In their seminal paper mapping the role of structural and interpersonal violence in the lives of women and their implications for public health interventions and policy, Montesanti and Thurston stated that the accounts of the daily lived experiences of abused or assaulted women highlighted the intersections of micro, meso and macro levels in the production and reproduction of violence. Furthermore, they argued that the results of the mapping showed women experienced interpersonal violence not only in direct physical harm but also through injury caused by the bureaucracies within institutions that did not respond to their needs and instead disrespected and mistreated them—further exacerbating their marginalization []. I argue that similar situations, as demonstrated by Montessanti and Thurston, are likely to occur among male victims of IPV.

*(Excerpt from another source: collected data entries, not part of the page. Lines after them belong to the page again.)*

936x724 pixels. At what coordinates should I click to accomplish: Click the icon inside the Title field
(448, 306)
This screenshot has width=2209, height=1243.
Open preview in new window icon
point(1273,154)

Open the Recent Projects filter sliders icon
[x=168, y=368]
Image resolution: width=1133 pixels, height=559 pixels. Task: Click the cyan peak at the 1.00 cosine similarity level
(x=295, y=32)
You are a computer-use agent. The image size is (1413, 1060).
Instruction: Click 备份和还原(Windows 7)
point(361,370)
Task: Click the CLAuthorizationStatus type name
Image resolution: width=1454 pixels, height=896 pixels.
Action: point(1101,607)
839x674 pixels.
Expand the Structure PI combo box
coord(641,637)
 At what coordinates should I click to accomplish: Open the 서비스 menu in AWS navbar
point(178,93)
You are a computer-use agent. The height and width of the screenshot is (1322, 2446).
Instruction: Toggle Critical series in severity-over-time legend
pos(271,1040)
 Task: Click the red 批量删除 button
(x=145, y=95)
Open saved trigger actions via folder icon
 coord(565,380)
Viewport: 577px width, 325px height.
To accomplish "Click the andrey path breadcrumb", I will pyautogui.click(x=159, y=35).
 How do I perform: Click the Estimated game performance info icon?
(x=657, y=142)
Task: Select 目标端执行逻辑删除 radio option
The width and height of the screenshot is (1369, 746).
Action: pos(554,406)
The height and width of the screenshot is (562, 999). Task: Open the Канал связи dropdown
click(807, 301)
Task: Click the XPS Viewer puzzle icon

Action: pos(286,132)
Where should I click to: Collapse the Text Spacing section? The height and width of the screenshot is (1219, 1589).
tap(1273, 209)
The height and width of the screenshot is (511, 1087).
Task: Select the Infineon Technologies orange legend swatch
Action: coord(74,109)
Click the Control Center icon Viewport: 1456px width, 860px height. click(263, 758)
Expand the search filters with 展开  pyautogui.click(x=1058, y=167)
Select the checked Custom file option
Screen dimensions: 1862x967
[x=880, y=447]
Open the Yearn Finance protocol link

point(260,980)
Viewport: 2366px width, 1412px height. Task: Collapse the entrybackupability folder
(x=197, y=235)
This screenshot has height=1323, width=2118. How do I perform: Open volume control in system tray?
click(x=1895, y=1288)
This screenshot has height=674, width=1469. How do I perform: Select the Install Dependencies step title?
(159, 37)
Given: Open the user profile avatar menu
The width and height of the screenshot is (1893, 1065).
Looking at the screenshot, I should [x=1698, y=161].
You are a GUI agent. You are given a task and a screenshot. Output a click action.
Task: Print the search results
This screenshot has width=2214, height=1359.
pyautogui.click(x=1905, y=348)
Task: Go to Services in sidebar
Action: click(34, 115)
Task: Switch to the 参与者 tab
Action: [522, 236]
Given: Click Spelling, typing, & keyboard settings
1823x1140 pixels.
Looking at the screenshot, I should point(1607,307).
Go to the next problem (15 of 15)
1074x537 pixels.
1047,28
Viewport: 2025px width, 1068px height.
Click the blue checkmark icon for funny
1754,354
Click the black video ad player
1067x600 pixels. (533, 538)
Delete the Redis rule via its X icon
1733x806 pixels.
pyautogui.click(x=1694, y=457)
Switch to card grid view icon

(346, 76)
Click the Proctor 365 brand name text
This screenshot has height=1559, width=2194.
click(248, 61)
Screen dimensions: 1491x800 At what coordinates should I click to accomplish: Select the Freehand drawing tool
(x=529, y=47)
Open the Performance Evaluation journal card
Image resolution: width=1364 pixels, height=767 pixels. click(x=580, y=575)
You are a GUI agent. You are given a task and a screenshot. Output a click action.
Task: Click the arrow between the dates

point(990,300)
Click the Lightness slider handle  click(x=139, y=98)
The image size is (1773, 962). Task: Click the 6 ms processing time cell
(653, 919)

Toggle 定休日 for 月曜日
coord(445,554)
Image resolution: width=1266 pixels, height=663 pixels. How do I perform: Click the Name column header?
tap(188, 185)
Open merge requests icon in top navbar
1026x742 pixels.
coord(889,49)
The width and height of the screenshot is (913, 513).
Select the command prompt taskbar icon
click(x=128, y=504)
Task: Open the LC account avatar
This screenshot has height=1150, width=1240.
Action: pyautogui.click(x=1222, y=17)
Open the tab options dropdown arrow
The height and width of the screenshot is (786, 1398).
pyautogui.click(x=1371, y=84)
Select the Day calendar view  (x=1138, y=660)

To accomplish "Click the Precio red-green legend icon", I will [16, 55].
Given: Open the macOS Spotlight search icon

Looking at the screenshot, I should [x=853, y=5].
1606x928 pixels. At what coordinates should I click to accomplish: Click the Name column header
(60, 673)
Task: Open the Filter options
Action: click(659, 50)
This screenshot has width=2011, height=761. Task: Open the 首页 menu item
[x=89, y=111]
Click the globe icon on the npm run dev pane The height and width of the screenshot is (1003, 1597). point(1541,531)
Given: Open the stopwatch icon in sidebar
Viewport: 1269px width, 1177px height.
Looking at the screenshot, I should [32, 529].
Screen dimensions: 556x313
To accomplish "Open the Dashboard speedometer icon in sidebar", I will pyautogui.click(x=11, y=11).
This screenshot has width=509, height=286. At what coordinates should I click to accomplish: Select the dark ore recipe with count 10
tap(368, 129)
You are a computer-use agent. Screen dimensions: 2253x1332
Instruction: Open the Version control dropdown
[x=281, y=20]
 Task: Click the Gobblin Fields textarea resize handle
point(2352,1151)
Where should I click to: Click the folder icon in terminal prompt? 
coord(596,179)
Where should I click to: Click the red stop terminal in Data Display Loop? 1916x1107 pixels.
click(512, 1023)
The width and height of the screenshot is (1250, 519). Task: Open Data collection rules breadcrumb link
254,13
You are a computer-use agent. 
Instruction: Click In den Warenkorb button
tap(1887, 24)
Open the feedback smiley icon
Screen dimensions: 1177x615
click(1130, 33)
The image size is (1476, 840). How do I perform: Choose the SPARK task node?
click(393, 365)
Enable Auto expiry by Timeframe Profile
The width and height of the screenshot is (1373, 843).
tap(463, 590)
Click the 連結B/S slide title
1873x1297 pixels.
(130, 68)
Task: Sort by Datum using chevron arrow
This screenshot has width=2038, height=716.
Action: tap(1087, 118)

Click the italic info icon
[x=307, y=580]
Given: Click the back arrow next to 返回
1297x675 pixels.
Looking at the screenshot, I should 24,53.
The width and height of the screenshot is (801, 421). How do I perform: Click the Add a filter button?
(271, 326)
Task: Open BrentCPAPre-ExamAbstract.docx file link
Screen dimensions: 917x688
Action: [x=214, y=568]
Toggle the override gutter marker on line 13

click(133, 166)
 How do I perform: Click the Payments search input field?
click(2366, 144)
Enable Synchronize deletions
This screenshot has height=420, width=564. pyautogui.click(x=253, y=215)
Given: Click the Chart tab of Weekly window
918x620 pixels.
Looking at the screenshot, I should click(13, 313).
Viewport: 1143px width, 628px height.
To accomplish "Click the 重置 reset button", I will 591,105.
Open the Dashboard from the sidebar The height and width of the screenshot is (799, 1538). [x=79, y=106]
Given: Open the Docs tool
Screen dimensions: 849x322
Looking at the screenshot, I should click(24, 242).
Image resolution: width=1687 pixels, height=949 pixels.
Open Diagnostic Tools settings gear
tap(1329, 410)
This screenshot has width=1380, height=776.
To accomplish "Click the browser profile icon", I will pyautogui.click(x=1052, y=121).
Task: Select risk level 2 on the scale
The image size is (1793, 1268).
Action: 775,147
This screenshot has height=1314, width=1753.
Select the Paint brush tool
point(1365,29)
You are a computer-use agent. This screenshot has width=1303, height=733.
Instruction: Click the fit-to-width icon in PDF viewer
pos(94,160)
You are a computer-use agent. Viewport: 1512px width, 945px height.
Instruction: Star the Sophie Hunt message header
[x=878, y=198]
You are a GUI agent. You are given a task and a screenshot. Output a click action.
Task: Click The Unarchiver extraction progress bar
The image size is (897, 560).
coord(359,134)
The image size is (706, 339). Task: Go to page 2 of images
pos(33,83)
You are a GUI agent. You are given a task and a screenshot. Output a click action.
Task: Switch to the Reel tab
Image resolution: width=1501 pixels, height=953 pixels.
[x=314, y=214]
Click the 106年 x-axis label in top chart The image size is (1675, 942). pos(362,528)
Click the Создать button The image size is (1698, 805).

Public health research has had an opportunity to add the concept of SV when addressing inequalities in health. This has to some degree been a result of researchers from other disciplines (e.g., anthropologists and sociologists) attempting to understand how SV associates with health-related outcomes []. However, a central challenge still exists regarding theorization, as well as the measurement of SV and its impact on IPV, as well as health outcomes. In a recent paper on the evolutionary concept analysis of structural violence, Jackson and Saddler point out that the lack of conceptual clarity and operationalization of SV prevents the identification of measurable constructs of SV []. Moreover, they indicated the need for awareness of the concept of SV and its interdisciplinary usage that could validate and help hypothesis-building in relation to health and well-being []. In this viewpoint, I agree with Raguz’s suggestion—that violence is multifaceted (physical, psychological, sexual, personal, social, institutional, cultural and historical) and that there is a need to address it using a comprehensive approach, one that takes into consideration the intersectional approach (which can include interpersonal as well as structural factors) [].

Conclusion

This viewpoint calls for public health professionals to be aware of the role structural and cultural violence plays in the revictimization and worsening health and well-being of victims of IPV. This type of violence can take a variety of forms, which are hard to detect as they are institutionalized (e.g., health and social and care institutions, police and criminal justice) and invisible to anyone, and therefore go unchallenged. Thus, it is important that public health researchers continue to make efforts to theorize and measure SV (and CV), as well as understand how it connects with the notion of social determinants, which is already widely used within the discipline (more specifically within social epidemiology). A better understanding of SV and how it intersects with IPV will have an impact on future interventions aimed at minimizing revictimization and improving the health outcomes among victimized women and men. Beyond that, there is a need for structural and cultural violence to become part of the academic curriculum when training future generations of public health, health care and social care professionals. Increased education on SV can raise awareness of the grave consequences of the potentially added harm institutions might inflict on the lives of people they are expected to protect or care for in the first place.